Gannon called for sweeping change Tuesday in his first public statement since getting knocked out of the Raiders' 17-10 loss to Kansas City on Oct. 20 and later having surgery on his throwing shoulder to repair a torn labrum.
"I wouldn't say I'd take a torch to the place, but it wouldn't be far from that," said Gannon, who was headed into a meeting with owner Al Davis. "It's going to take special people to turn this thing around."
The Raiders finished a 4-12 season with a 21-14 loss to San Diego on Sunday, and second-year coach Bill Callahan is under fire less than a year after guiding the franchise to its third straight AFC West title and a trip to the Super Bowl.
Oakland posted its worst record since also going 4-12 in 1997. The Raiders tied with three other teams for fewest wins in the league in the biggest collapse by a team that reached the Super Bowl the previous year.
The 38-year-old Gannon would like to remain with the Raiders, whether Callahan is coaching them or not. He hasn't thrown since his Nov. 13 surgery, but his rehab is ahead of schedule and he's expected to be ready for spring minicamps.
Yet the Raiders might opt not to take on the $7 million salary Gannon is set to make in 2004. The quarterback believes he unfairly became the organization's scapegoat in the first seven weeks of the season when no one stepped forward to take responsibility for the failures.
"This team has won with me," Gannon said. "It's a simple question: Is this team better off with me or without me? That's a decision that they'll make, and it's the bottom line.
"I've been one that's more than happy to restructure and to do whatever I can to help the team in terms of the cap. But if they ask me to take a penny less, I'd say no. I think I earn every penny I make. I think I'm a value to this football team. I've been that way the last four seasons, and I don't think anyone can argue that point."
Gannon supported Callahan's decision to enforce team rules and deactivate star cornerback Charles Woodson and running back Charlie Garner for Sunday's season finale at San Diego for missing curfew.

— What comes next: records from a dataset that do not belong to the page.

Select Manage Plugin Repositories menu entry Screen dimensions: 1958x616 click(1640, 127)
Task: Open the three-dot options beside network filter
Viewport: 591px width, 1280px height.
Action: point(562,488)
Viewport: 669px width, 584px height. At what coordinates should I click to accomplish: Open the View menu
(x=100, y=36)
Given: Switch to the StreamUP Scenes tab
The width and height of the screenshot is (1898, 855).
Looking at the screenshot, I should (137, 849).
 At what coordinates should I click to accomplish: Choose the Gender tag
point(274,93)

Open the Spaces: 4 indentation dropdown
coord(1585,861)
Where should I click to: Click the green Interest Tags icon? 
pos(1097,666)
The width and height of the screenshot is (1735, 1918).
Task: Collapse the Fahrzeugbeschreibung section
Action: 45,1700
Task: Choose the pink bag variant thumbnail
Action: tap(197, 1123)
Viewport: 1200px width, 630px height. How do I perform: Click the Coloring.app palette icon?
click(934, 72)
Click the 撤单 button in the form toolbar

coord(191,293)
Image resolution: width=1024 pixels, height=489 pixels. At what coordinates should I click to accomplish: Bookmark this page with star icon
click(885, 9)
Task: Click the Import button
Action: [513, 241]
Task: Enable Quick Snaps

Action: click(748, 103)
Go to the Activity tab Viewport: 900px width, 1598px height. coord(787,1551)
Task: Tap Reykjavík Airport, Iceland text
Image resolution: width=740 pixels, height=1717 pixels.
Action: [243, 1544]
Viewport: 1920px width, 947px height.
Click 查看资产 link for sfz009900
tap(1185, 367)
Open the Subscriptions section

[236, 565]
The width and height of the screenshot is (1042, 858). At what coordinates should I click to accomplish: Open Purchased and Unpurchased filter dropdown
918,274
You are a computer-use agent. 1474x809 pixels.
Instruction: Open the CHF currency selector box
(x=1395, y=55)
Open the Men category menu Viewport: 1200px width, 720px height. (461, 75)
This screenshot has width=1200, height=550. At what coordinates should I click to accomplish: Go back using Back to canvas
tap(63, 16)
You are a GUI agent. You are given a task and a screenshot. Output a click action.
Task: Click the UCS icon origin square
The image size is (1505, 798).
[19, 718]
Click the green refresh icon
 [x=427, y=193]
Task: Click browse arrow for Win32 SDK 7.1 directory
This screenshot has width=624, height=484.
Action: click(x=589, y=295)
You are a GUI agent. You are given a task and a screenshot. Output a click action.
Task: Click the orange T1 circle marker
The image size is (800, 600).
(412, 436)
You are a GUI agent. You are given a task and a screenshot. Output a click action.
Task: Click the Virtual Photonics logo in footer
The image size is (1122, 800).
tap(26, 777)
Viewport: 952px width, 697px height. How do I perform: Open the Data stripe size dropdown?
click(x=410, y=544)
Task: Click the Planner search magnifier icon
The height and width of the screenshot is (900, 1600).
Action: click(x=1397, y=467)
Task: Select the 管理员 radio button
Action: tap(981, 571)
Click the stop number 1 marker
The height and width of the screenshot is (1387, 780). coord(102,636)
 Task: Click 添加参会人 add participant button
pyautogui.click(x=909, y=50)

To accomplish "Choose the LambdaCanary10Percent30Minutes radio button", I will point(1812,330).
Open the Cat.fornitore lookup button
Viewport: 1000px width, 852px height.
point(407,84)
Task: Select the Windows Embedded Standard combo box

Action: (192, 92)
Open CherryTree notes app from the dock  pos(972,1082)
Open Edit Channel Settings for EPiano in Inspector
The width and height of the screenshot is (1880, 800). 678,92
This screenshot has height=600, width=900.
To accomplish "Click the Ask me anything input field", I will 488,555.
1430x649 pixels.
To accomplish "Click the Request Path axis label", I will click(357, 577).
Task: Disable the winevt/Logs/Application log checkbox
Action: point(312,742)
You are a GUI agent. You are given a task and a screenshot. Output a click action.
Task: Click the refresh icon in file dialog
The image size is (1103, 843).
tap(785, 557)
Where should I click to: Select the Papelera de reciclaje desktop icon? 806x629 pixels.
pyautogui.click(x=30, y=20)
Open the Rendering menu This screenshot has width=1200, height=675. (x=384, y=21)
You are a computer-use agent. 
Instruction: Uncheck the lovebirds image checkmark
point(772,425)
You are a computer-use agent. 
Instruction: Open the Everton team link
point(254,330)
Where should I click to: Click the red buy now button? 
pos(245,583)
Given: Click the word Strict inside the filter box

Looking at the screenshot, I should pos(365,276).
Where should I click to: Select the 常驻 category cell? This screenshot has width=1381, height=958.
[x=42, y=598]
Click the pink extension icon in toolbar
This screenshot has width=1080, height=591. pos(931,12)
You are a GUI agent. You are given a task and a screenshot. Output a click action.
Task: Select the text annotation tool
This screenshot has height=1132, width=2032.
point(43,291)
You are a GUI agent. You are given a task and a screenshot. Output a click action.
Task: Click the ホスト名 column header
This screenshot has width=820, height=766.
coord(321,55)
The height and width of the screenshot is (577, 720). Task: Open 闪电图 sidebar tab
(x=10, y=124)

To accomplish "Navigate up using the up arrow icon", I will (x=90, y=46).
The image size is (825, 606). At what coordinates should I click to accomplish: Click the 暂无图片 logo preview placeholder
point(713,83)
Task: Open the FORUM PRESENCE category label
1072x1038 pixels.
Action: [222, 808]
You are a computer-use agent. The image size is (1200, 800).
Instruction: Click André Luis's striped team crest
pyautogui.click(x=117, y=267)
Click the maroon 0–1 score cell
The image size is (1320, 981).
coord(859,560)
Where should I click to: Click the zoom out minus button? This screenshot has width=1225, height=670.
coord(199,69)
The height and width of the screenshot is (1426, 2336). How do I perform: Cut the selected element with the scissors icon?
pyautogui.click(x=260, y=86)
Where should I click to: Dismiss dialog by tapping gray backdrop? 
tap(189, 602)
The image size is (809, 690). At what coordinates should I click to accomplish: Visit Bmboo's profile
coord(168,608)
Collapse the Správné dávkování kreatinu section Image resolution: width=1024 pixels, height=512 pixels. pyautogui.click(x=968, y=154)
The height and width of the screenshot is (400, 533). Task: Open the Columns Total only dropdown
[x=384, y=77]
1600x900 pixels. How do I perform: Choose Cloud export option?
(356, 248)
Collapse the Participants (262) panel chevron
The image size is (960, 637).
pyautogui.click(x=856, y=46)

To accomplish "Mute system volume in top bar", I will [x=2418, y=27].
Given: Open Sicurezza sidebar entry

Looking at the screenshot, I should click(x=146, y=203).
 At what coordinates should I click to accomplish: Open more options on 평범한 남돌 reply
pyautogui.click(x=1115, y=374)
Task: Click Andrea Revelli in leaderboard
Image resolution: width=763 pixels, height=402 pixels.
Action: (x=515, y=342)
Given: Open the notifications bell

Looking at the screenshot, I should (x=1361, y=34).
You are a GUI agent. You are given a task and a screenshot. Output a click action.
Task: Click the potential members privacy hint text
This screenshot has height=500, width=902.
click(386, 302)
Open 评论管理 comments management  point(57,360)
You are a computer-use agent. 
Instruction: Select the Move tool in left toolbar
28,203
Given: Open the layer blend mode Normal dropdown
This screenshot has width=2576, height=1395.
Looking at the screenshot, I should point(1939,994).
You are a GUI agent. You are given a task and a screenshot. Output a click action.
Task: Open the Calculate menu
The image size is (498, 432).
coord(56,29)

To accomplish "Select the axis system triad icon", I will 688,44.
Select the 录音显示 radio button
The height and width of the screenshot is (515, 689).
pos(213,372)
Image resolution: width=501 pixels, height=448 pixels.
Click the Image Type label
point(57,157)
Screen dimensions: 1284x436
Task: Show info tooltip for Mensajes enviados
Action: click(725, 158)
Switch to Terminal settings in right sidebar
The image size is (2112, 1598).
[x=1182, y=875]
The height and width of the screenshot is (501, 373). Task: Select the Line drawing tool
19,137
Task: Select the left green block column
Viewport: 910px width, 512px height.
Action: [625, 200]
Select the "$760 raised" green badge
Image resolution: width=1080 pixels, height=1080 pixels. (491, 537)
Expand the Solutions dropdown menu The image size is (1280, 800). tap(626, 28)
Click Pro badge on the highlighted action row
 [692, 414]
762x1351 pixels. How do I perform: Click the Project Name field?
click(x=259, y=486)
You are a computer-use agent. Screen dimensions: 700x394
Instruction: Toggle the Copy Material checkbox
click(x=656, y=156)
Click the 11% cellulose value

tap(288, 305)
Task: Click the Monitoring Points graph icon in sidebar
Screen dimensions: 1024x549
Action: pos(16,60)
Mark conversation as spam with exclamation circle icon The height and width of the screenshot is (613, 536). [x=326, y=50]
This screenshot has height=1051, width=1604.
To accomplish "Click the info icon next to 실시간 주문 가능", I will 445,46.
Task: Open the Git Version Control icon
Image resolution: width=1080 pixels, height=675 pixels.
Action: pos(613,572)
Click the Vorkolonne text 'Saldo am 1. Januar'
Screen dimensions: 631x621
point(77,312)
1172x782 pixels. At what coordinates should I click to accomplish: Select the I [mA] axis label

But the quarterback also questioned the way coaches handled other situations.
It was after the Raiders' 23-13 loss at Detroit on Nov. 2, when Woodson twice came out publicly against Callahan, that Gannon believes the season began spiraling downward for good.
"We all have to accept responsibility for what transpired this year," said Gannon, a 16-year NFL veteran. "This is a complete embarrassment to this organization, you know, for the players, and for the coaches, and for the owner, and for everybody involved, general manager. We all have to accept responsibility. But for me, that was very difficult. And I need more, I have to demand more out of people around me.
"I've done it in the past. I demand it, and I ask for more out of our coaches. That's stuff that needs to get addressed and fixed, and it didn't. Not to my liking. It just continued to get worse, to the point where I would go out there the last five, six weeks of the season, and it was disgraceful."
Gannon described a practice leading into the season opener at Tennessee -- which the Raiders lost 25-20 -- when he had an "emotional eruption" because he didn't agree with Callahan's offensive system.
And the Raiders were ill-prepared heading into the game, Gannon said.
"I think that, in hindsight, we would have been better off going down to Tennessee and probably playing our second-team guys, seriously, and taken a beating and coming back and starting the season the next week," he said. "But it just didn't turn out that way."
Last season, Gannon led the league's top offense and broke the NFL completions record with 418. He led the league with 4,689 yards passing, nearly becoming just the second quarterback to go over 5,000 yards in a season. Dan Marino threw for 5,084 yards in 1984.